Microscopy technique could detect malaria in a half-hour's time

Researchers at the Materials Technology Institute of the National Research Council have developed a microscopy system that could diagnose malaria much faster and with greater accuracy.

The difference between an infected red blood cell (top) and a healthy cell (bottom) is revealed by secondary speckle sensing microscopy (S3M)
The difference between an infected red blood cell (top) and a healthy cell (bottom) is revealed by secondary speckle sensing microscopy (S3M)

Rapid detection of malaria—especially in remote areas of the world—is not always possible because current methods are slow and require precise instrumentation and highly skilled microscopic analysis. So, researchers at the Materials Technology Institute of the National Research Council (Trieste, Italy), led by Dan Cojoc, Ph.D., have developed a microscopy system that could diagnose malaria much faster and with greater accuracy.

The microscopy system uses "speckle imaging," an optical sensing technique that measures the differences in how laser light bounces off the membranes of healthy and infected red blood cells. By comparing the apparently random scattering (speckling) of light as it builds up from multiple images, a clear statistical pattern emerges that identifies cells that harbor the parasite responsible for malaria.

Work to be completed: Rewrite the article on malaria microscopy from "Rapid detection of" up to and including "responsible for malaria.", changing "red blood cells" to "erythrocytes". The records have nothing to do with the article on malaria microscopy.

Supplied entries:

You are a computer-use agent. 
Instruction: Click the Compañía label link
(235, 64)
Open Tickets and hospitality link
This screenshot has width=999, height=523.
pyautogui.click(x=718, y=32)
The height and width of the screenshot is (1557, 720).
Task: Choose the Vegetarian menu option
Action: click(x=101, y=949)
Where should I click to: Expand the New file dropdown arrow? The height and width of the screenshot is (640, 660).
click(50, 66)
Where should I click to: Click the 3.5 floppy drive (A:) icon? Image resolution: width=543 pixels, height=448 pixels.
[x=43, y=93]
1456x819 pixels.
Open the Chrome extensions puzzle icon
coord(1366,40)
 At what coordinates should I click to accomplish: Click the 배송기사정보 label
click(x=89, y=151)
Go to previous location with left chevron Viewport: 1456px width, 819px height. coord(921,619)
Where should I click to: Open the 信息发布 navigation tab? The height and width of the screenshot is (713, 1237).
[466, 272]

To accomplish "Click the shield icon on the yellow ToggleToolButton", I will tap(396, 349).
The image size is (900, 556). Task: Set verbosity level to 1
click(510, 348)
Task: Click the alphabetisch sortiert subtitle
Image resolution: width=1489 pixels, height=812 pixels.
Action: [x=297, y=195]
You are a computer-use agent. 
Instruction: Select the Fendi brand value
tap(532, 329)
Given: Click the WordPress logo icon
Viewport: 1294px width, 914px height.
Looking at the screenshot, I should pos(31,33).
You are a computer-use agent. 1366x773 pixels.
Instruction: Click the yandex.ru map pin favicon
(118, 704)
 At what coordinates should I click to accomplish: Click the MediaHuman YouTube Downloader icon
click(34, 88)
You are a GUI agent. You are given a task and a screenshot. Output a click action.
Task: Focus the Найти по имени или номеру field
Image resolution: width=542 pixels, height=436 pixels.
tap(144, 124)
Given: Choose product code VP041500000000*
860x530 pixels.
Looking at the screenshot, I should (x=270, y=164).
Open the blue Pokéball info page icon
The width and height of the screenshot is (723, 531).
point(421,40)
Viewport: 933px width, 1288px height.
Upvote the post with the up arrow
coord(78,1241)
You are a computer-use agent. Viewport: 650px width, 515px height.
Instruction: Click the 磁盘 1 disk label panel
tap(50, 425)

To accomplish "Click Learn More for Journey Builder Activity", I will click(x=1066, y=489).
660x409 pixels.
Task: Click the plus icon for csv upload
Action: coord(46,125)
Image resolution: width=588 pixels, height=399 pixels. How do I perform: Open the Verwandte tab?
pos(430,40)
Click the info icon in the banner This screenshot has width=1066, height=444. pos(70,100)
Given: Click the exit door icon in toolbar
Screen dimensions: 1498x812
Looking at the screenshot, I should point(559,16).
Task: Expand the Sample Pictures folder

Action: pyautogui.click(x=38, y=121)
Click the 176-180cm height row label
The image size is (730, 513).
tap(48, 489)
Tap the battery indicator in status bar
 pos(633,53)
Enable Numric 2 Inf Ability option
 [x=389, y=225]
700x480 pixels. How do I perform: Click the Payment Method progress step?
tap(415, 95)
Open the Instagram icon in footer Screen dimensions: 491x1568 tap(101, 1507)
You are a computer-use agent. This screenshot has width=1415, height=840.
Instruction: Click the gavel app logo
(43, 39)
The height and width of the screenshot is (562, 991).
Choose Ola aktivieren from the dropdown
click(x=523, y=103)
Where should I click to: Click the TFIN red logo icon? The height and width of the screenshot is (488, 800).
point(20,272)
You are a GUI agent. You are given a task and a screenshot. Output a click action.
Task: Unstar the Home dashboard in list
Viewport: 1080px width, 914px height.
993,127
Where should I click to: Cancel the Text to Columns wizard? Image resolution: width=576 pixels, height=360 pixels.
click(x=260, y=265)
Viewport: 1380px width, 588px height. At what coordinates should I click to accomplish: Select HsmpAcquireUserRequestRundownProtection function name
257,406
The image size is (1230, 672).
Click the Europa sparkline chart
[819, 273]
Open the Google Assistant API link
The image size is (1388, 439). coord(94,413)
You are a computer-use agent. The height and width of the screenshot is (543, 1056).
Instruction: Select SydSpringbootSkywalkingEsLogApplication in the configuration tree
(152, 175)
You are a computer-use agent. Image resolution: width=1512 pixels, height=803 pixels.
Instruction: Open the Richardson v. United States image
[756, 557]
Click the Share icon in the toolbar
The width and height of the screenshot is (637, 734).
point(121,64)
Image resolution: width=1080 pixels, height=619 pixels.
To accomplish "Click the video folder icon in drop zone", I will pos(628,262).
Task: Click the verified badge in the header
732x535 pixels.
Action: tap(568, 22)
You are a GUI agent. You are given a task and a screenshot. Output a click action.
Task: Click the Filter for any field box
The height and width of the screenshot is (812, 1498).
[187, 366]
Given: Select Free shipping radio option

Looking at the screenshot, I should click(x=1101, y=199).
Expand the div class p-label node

Answer space:
Rapid detection of malaria—especially in remote areas of the world—is not always possible because current methods are slow and require precise instrumentation and highly skilled microscopic analysis. So, researchers at the Materials Technology Institute of the National Research Council (Trieste, Italy), led by Dan Cojoc, Ph.D., have developed a microscopy system that could diagnose malaria much faster and with greater accuracy.

The microscopy system uses "speckle imaging," an optical sensing technique that measures the differences in how laser light bounces off the membranes of healthy and infected erythrocytes. By comparing the apparently random scattering (speckling) of light as it builds up from multiple images, a clear statistical pattern emerges that identifies cells that harbor the parasite responsible for malaria.